#### READING TEXT
§

CLIMATE SPECIALTY GROUP

Minutes of the 2001 Business Meeting (New York, NY)

The meeting was called to order at 6:30 p.m., Wednesday, February 28, 2001.

1. The minutes of the 2000 meeting were approved without revision.

2. Election of New Officers (Officers)

Two new officers were elected for the 2001/02-2002/03 term: Keith Henderson (Villanova) as Director and Jeff Hardy (East Stroudsburg University) as Young Scholar Director.

3. Chair’s Report (Brent Yarnal)

  1. According to information provided by the AAG central office, membership in mid February 2001 was 216. It is unclear what this number means in terms of the membership trend. The membership was 233 in March 2000, but that number reflected a time of five and one half months between mailing of the AAG dues request in October 1999 to the March statement. This year, the time from mailing of the dues request to the February statement was only a month and a half. We suspect that numbers are at least stable.

§

#### COLLECTED DATA
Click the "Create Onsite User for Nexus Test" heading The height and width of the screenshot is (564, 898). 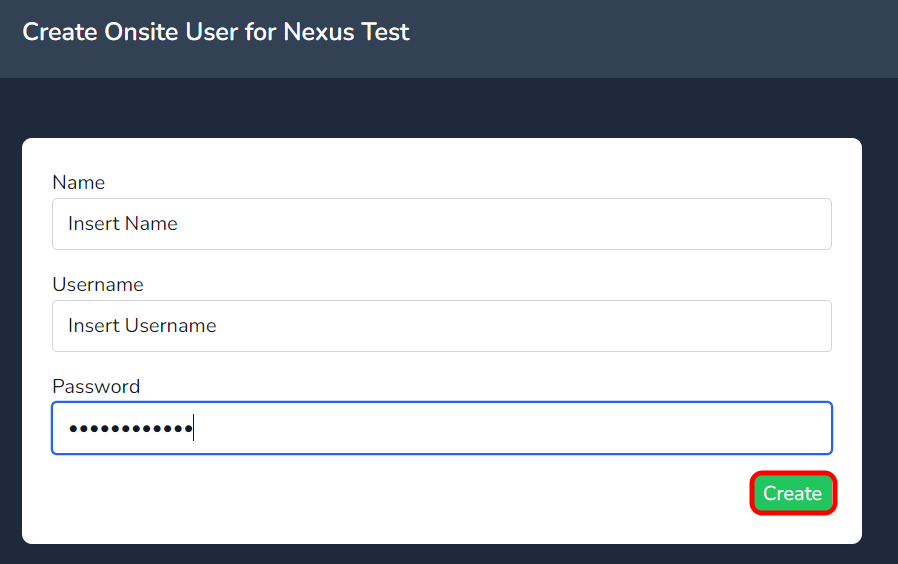click(216, 32)
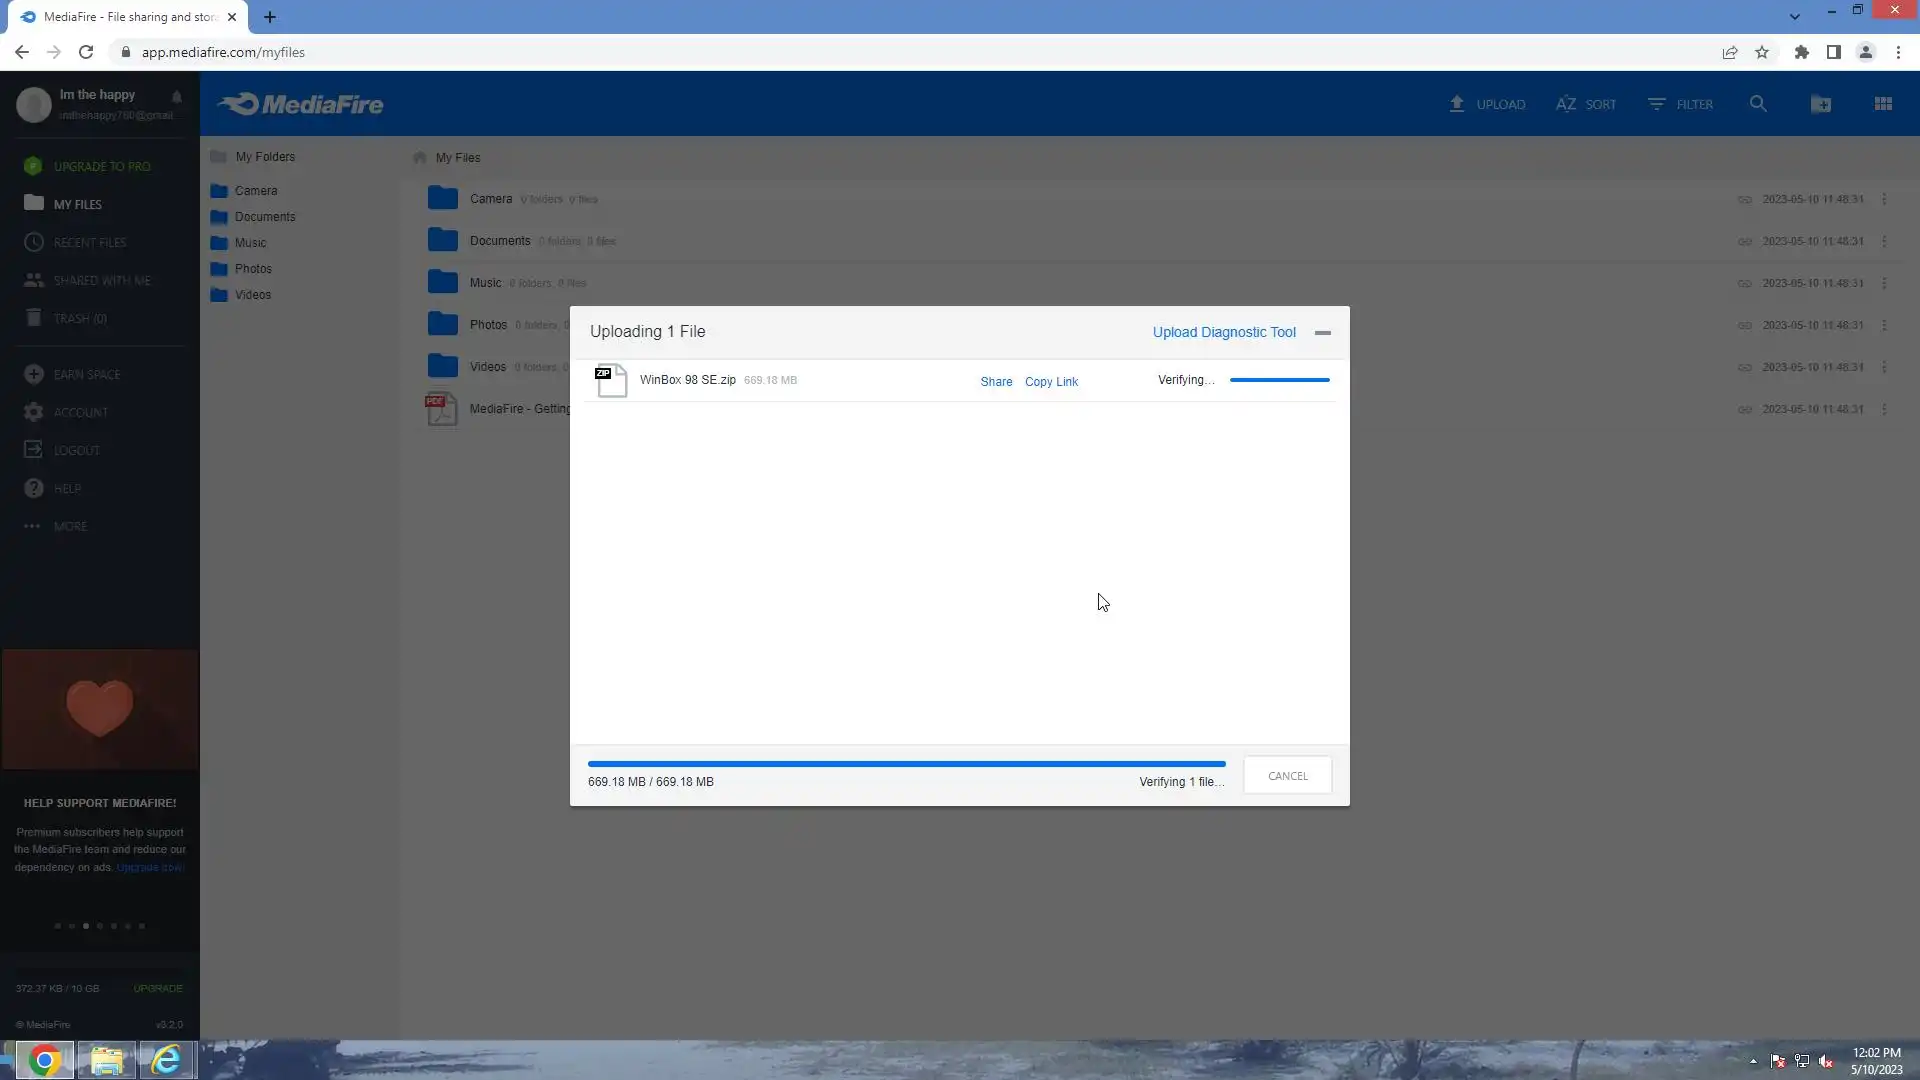The width and height of the screenshot is (1920, 1080).
Task: Open RECENT FILES in the sidebar
Action: 89,242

§

Please reproduce the part of the meeting minutes that opens with the words containing "Two new officers" and closes with "at least stable.". The data come from a separate source, unrelated to the meeting minutes.

#### WRITTEN RESPONSE
Two new officers were elected for the 2001/02-2002/03 term: Keith Henderson (Villanova) as Director and Jeff Hardy (East Stroudsburg University) as Young Scholar Director.

3. Chair’s Report (Brent Yarnal)

  1. According to information provided by the AAG central office, membership in mid February 2001 was 216. It is unclear what this number means in terms of the membership trend. The membership was 233 in March 2000, but that number reflected a time of five and one half months between mailing of the AAG dues request in October 1999 to the March statement. This year, the time from mailing of the dues request to the February statement was only a month and a half. We suspect that numbers are at least stable.